Prompt: Reproduce verbatim the lines of the material below, starting with the line that contains "will (x=120, y=94)." and continuing through the line that contains "Action: 140,74".

Dataset rows:
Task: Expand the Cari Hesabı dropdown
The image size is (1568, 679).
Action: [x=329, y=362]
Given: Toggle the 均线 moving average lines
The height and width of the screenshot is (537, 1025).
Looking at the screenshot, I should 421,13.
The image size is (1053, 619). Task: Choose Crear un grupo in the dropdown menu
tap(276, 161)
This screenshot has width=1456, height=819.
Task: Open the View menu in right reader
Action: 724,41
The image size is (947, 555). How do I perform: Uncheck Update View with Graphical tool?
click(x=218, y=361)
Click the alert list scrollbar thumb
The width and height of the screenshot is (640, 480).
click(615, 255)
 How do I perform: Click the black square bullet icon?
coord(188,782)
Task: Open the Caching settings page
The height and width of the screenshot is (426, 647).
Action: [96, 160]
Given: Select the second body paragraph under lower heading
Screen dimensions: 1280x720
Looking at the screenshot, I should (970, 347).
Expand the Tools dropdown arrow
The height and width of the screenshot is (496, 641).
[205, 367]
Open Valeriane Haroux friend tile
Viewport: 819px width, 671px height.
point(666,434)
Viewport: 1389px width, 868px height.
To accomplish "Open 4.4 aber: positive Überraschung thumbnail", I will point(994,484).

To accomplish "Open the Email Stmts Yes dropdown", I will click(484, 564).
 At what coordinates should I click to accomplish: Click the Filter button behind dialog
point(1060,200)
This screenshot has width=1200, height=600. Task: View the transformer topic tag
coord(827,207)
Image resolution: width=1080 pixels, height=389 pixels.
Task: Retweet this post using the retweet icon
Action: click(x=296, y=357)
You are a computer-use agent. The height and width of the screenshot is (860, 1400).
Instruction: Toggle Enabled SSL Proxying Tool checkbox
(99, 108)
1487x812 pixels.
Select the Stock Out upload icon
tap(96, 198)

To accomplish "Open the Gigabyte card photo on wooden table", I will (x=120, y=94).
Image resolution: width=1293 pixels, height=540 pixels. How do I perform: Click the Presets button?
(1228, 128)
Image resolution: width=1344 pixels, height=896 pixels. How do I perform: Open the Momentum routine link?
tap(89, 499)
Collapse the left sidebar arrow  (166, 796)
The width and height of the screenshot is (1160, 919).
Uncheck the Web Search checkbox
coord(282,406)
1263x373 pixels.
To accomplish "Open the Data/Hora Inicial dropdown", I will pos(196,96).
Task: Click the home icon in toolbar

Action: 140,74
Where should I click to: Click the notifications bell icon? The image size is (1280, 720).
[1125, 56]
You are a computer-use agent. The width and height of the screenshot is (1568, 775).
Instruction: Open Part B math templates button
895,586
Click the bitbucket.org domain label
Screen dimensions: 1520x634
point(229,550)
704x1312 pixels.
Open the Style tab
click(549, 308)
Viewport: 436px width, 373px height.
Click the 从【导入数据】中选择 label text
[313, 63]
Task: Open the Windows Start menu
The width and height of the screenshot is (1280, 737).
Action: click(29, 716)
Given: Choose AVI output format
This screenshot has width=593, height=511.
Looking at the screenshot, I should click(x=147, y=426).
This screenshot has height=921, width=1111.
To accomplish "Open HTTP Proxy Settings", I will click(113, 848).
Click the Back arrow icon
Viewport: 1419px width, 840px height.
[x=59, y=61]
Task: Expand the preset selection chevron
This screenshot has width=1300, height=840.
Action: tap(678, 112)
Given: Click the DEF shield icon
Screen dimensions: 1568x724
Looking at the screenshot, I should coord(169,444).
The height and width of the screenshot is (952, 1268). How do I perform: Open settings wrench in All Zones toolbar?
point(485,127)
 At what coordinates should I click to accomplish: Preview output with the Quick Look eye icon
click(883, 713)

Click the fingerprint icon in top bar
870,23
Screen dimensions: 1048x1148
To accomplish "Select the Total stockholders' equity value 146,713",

Finished answer:
To accomplish "Open the Gigabyte card photo on wooden table", I will (x=120, y=94).
Image resolution: width=1293 pixels, height=540 pixels. How do I perform: Click the Presets button?
(1228, 128)
Image resolution: width=1344 pixels, height=896 pixels. How do I perform: Open the Momentum routine link?
tap(89, 499)
Collapse the left sidebar arrow  (166, 796)
The width and height of the screenshot is (1160, 919).
Uncheck the Web Search checkbox
coord(282,406)
1263x373 pixels.
To accomplish "Open the Data/Hora Inicial dropdown", I will pos(196,96).
Task: Click the home icon in toolbar

Action: 140,74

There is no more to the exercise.